MATERIAL PROVIDED.
━━━━━━
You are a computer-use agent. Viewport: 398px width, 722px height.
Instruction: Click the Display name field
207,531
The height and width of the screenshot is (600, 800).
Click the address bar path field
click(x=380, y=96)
━━━━━━
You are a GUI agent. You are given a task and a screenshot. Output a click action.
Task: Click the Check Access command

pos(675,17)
━━━━━━
Can you reproduce the rows starting at the line containing "You are a GUI" and ending at the line containing "pos(675,17)", with "Check Access" renamed to "Grant Access" and nothing else altered?

You are a GUI agent. You are given a task and a screenshot. Output a click action.
Task: Click the Grant Access command

pos(675,17)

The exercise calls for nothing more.